The new penalties seek to leverage the dominance of the U.S. financial system by forcing nations, foreign companies and individuals to choose whether to do business with the United States or the comparatively tiny economy of North Korea. U.S. officials acknowledged that like other sanctions, these may not deter North Korean leader Kim Jong Un’s drive to threaten the United States with a nuclear weapon, but is aimed at slowing him down.

Kim on Thursday reacted angrily to Trump's remarks and actions this week, calling the president a “mentally deranged U.S. dotard” and Trump's earlier speech at the U.N. “unprecedented rude nonsense.” Kim said that he was now thinking hard about how to respond.

“I will make the man holding the prerogative of the supreme command in the U.S. pay dearly for his speech,” Kim said in a statement released by the official Korean Central News Agency, which also published a photo of the North Korean leader sitting at his desk holding a piece of paper.

“I am now thinking hard about what response he could have expected when he allowed such eccentric words to trip off his tongue. Whatever Trump might have expected, he will face results beyond his expectation,” Kim said, saying that he would “tame” Trump “with fire.”

South Korea’s Yonhap news agency reported Thursday night that the North’s Foreign Minister Ri Yong Ho said in New York that his country may test a hydrogen bomb in the Pacific Ocean to fulfill Kim Jong Un’s vow to take the “highest-level” action against the United States. "It could be the most powerful detonation of an H-bomb in the Pacific," Ri said. "We have no idea about what actions could be taken as it will be ordered by leader Kim Jong Un." U.S. officials believe the North carried out its first hydrogen bomb test on Sept. 3.

Trump's executive order grants the Treasury Department additional authority that Trump said would help cut off international trade and financing that Kim's dictatorship uses to support its banned weapons programs.

“North Korea’s nuclear program is a grave threat to peace and security in our world, and it is unacceptable that others financially support this criminal, rogue regime,” Trump said in brief public remarks during a meeting with the leaders of South Korea and Japan to discuss strategy to confront Pyongyang.

He added that the United States continues to seek a “complete denuclearization of North Korea.”

Significantly, Trump also said that Chinese President Xi Jinping had ordered Chinese banks to cease conducting business with North Korean entities. Trump praised Xi, calling the move “very bold” and “somewhat unexpected.”

§ **Available data**:

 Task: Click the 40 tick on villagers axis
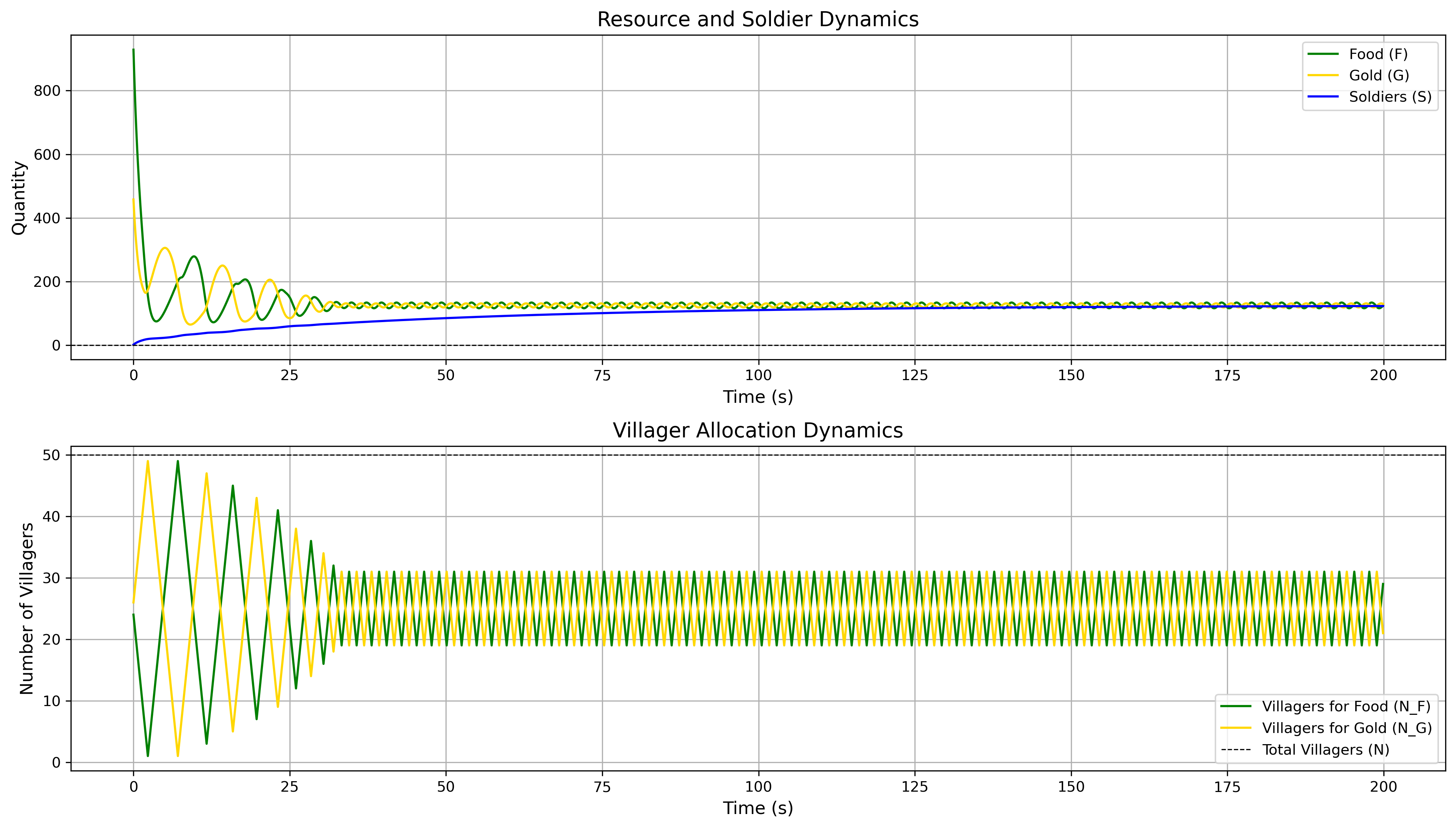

§ **Required work**:
A. Translate this sentence from the North Korea sanctions article into Spanish: "He added that the United States continues to seek a “complete denuclearization of North Korea.”"
B. Quote the stretch of the North Korea sanctions article from "Trump's executive order" through "to confront Pyongyang.".
C. In the North Korea sanctions article, on what date do U.S. officials believe the North carried out its first hydrogen bomb test?

§ **Answers by task**:
A. Añadió que Estados Unidos sigue buscando una “desnuclearización completa de Corea del Norte”.

B.
Trump's executive order grants the Treasury Department additional authority that Trump said would help cut off international trade and financing that Kim's dictatorship uses to support its banned weapons programs.

“North Korea’s nuclear program is a grave threat to peace and security in our world, and it is unacceptable that others financially support this criminal, rogue regime,” Trump said in brief public remarks during a meeting with the leaders of South Korea and Japan to discuss strategy to confront Pyongyang.

C. Sept. 3